Come detto in precedenza, queste manifestazioni con centinaia di prodotti, molti tra i quali blasonatissimi e di gran nome, sono certamente interessanti ma ricadono in quella categoria che io chiamo “drink-porn”: assaggi una catasta di roba (ovvio, hai pagato e “puoi fare tutto”), ma non c’è sentimento: come fai ad immedesimarti in un vino, a decidere se sarà piacevolmente accompagnato da un cibo e da quale cibo, se si tratta di una bottiglia che gradiresti avere a tavola con gli amici o da solo in una serata speciale o quotidiana… insomma, come fai a capire tutte queste cose semplicemente con una sorsata e uno sputo?

Detto questo, il drink-porn ha il suo innegabile fascino: ti levi la voglia di provare vini che non potrai mai (o quasi) permetterti e poi curiosare bottiglie che non trovi dalle tue parti; quindi andiamo a incominciare, avvertendo che trascriverò solo le note dei prodotti che più mi hanno colpito, in positivo o negativo e che lascerò solo qualche accenno (niente descrittori psichedelici o fiumi di parole: se lo trovo spesso eccessivo nel caso di degustazioni ragionate, figurarsi in queste occasioni da una botta e via).

Appena arrivato, molti dei vini sono caldi (una roba da vergogna per una presentazione di questo tipo), quindi devo stravolgere il percorso che avevo previsto, vagando con poca logica per almeno i primi trenta minuti.

Grande Radikonlo Slatnik 2010 ha uno spettro olfattivo di ottima complessità ed eleganza, mentre la Ribolla Gialla 2004 è un vero monumento di sapidità, mineralità e speziatura.
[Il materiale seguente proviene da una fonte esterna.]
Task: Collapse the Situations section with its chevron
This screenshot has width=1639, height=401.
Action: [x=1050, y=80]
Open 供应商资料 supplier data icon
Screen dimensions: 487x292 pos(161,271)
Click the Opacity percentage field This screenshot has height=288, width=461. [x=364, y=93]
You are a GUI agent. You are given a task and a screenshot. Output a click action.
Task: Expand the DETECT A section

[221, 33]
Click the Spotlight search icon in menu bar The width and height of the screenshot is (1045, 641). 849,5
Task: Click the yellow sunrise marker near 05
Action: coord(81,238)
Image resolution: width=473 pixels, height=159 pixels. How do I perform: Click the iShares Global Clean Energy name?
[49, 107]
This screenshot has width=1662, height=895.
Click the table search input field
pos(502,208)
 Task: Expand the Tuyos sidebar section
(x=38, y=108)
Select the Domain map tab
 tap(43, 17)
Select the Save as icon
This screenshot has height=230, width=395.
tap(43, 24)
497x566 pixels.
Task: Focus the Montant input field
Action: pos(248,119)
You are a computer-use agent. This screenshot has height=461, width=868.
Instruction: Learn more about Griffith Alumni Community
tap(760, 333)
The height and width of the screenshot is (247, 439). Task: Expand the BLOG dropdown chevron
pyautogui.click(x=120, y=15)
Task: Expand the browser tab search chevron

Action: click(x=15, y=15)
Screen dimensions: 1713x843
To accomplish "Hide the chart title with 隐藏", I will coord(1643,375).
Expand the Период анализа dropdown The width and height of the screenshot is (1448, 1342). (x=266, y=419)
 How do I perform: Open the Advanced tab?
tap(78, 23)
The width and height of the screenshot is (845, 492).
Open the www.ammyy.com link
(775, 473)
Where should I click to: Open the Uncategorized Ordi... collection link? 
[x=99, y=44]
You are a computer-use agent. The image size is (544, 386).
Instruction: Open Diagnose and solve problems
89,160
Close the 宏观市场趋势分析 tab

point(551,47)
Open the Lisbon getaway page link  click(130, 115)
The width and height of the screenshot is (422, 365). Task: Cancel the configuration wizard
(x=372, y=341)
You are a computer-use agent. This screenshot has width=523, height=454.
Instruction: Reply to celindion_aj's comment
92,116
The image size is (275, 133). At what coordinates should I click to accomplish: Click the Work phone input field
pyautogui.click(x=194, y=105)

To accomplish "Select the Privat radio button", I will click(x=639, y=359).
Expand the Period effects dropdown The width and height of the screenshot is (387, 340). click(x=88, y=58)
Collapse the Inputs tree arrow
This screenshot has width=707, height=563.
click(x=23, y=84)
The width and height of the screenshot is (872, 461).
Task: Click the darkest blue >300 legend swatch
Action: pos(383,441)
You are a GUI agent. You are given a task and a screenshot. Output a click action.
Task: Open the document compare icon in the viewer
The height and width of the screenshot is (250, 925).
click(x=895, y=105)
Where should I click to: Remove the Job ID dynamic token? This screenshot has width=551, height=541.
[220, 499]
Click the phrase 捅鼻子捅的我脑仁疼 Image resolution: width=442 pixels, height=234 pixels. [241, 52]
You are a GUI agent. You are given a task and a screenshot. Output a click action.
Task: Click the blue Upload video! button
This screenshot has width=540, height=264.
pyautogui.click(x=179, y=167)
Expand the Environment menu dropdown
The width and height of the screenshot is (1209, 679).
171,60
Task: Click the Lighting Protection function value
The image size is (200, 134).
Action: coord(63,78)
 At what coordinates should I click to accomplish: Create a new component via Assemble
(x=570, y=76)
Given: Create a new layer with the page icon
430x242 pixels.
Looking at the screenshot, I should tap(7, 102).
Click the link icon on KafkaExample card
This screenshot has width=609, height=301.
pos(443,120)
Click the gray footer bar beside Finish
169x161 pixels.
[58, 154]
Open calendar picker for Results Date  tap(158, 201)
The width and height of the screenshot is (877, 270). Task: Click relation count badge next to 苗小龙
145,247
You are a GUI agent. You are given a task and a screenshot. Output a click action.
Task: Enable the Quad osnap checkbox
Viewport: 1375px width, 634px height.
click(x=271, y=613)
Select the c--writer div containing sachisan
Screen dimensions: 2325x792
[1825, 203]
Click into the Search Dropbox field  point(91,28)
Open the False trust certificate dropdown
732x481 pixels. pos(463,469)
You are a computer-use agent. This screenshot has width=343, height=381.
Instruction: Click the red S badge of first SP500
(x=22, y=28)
Grandissimo vino.

Di Trentino e Alto Adige scelgo Cantina Terlano: mi impressiona la potenza e la struttura dello Chardonnay 1999.
Resto perplesso invece con il Filii di Pojer & Sandri, che mi viene presentato come un tentativo italiano di avvicinarsi a certi riesling della Mosella (bassa gradazione, freschezza e profumi): non mi convince per la risicatezza del corpo e per la eccessiva semplicità

Ferrari: pazzesco il Trento Brut Giulio Ferrari Riserva del Fondatore. In carta era scritto 2002, ma mi pare di ricordare che in realtà fosse presente il 2005. Poco importa: uno spumante che non avevo mai assaggiato è che ha davvero cambiato il modo in cui guardo  questa cantina: bolla delicatissima e cremosa, complessità e finezza olfattiva (pasticceria, floreale), corpo ben presente ma per nulla pesante.

Il problema è proprio Ferrari: dopo il Giulio ho fatto il giro dei Franciacorta (i vari blasonatissimi Cavalleri, Cà del Bosco, Bellavista), che, pur nella loro piacevolezza, sono sembrati letteralmente sbiaditi nel confronto.

Chiudo i bianchi con un grande vino: il Trebbiano d’Abruzzo 2007 di Valentini: potente e complesso, con meravigliosi accenni di idrocarburo.

Per i rossi mi piace ricordare il Primitivo di Manduria Es 2010 di Gianfranco Fino, molto discusso in questi ultimi due anni e che non avevo mai assaggiato. Mi ha colpito come un vinone da 16,5 gradi (!), bellissimo da vedersi, possa restare fine, facilmente bevibile e continuare a rivelare ampiezza di sentori.

Passo in Sicilia, e ritrovo il miracolo di Arianna Occhipinti: il suo Frappato 2010 è il rosso dalla bevuta più coinvolgente che io conosca, e pensare che un vino così sfaccettato e delicato provenga dal caldo sud, lo rende ancora più intrigante.